#### [What is needed]
Copy out the lines beginning at the one with "Task: Open the" and ending at the last line of the data, both included; pictures stay out.

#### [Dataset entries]
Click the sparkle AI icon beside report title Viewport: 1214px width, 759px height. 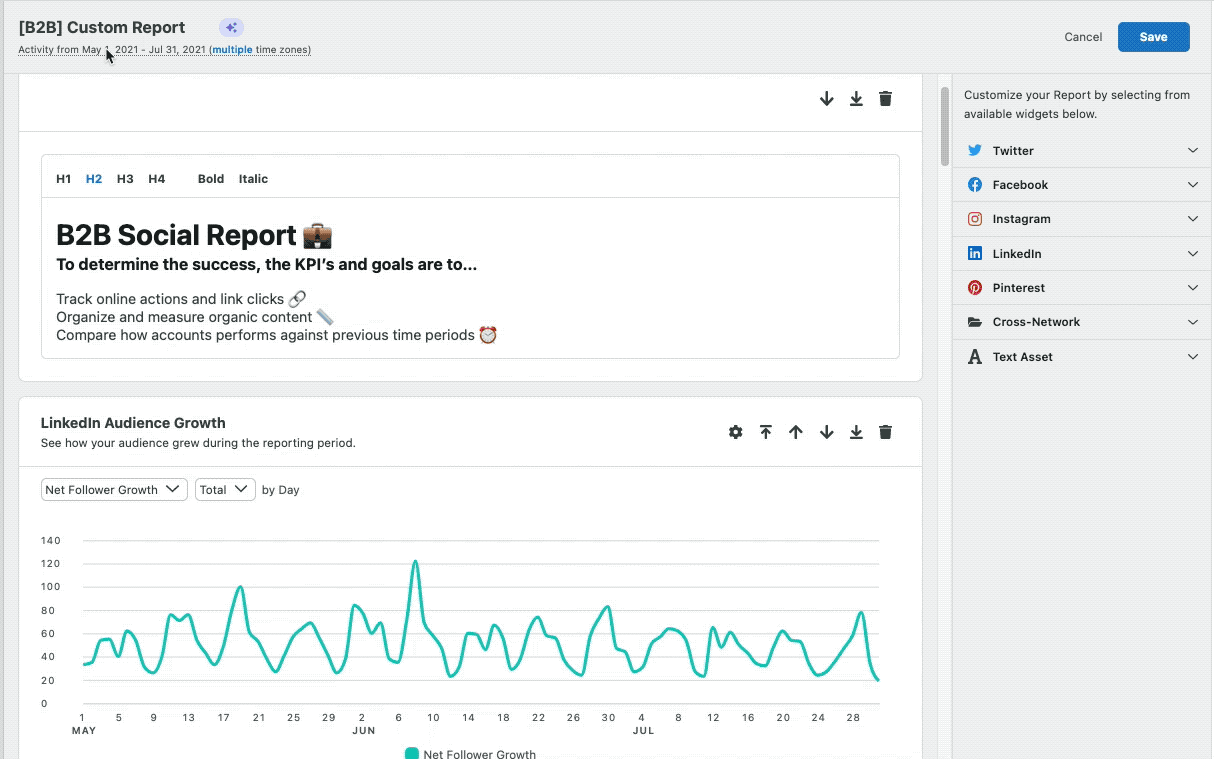pyautogui.click(x=231, y=28)
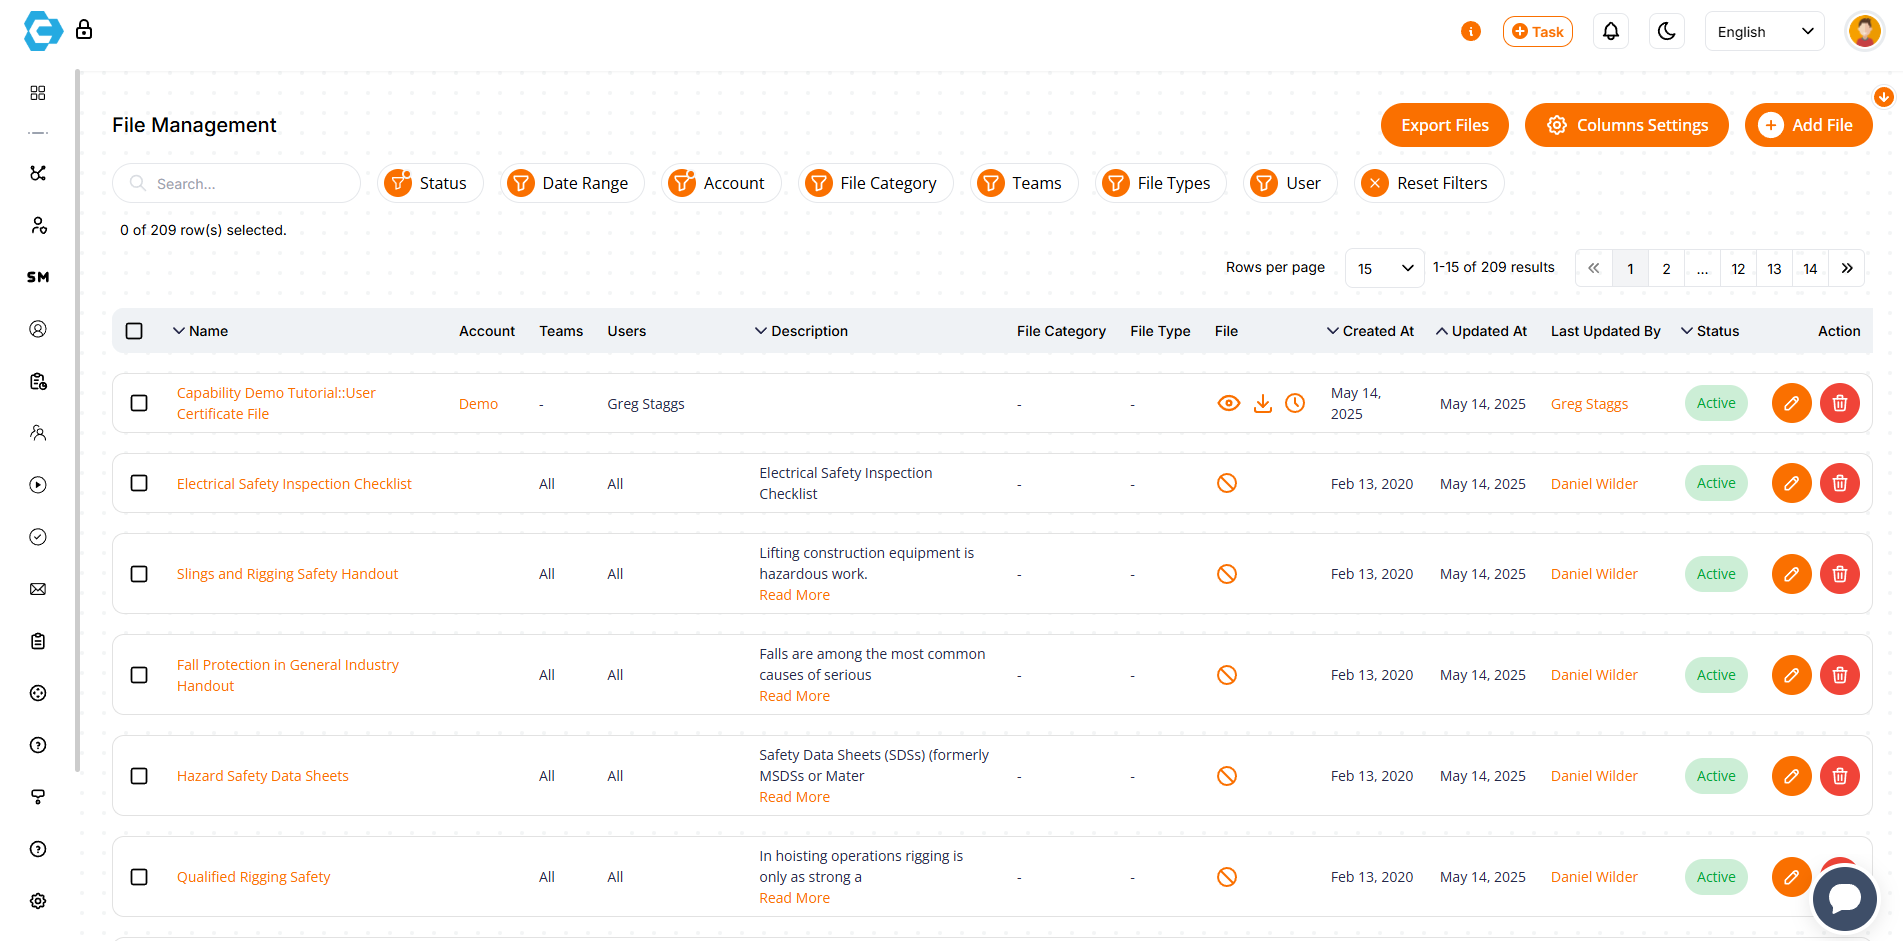Delete the Electrical Safety Inspection Checklist row
This screenshot has height=941, width=1903.
tap(1839, 483)
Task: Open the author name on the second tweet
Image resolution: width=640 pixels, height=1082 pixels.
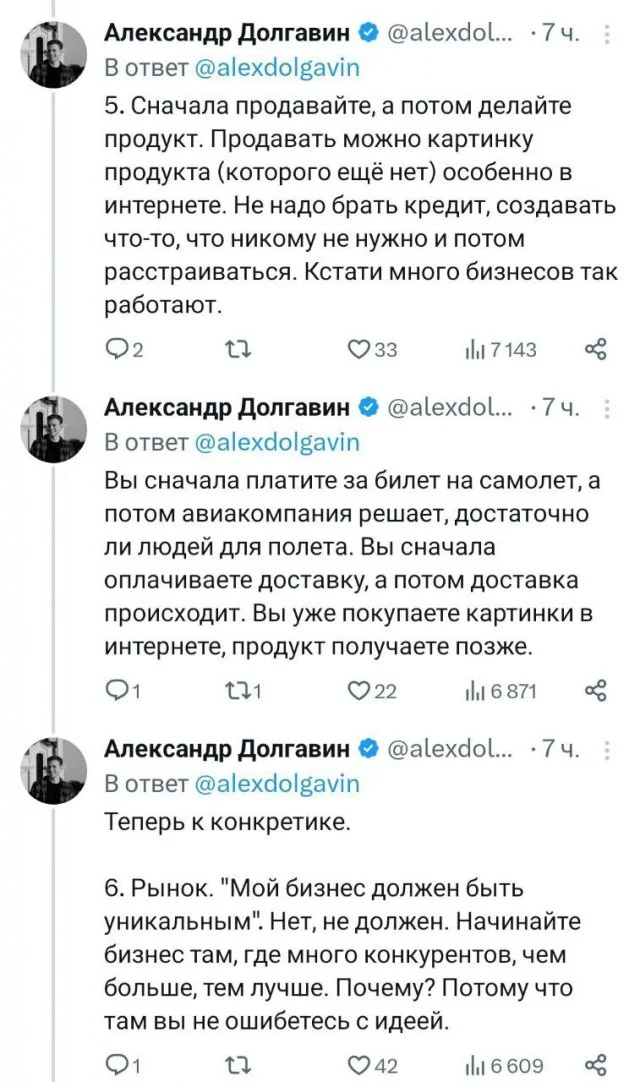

#### [Response to this task]
Task: Open the author name on the second tweet
Image resolution: width=640 pixels, height=1082 pixels.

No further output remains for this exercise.